> **Task brief**: The output is the line holding "About us (1143, 21)" and all lines after it to the end of the records below; restate them unchanged and add nothing.

> **Material to process**:

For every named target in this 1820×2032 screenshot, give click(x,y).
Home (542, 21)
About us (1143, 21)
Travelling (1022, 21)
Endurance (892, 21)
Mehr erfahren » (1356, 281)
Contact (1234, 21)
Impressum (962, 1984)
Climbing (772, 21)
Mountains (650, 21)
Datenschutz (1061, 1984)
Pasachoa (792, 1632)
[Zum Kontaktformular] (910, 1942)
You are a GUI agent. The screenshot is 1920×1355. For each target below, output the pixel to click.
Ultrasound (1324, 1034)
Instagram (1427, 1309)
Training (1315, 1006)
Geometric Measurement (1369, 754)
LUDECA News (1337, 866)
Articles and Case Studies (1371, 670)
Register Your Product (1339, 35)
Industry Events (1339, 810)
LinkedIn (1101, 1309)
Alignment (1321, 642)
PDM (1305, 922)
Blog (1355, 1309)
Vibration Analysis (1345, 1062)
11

> **Result of the exercise**:
About us (1143, 21)
Travelling (1022, 21)
Endurance (892, 21)
Mehr erfahren » (1356, 281)
Contact (1234, 21)
Impressum (962, 1984)
Climbing (772, 21)
Mountains (650, 21)
Datenschutz (1061, 1984)
Pasachoa (792, 1632)
[Zum Kontaktformular] (910, 1942)
You are a GUI agent. The screenshot is 1920×1355. For each target below, output the pixel to click.
Ultrasound (1324, 1034)
Instagram (1427, 1309)
Training (1315, 1006)
Geometric Measurement (1369, 754)
LUDECA News (1337, 866)
Articles and Case Studies (1371, 670)
Register Your Product (1339, 35)
Industry Events (1339, 810)
LinkedIn (1101, 1309)
Alignment (1321, 642)
PDM (1305, 922)
Blog (1355, 1309)
Vibration Analysis (1345, 1062)
11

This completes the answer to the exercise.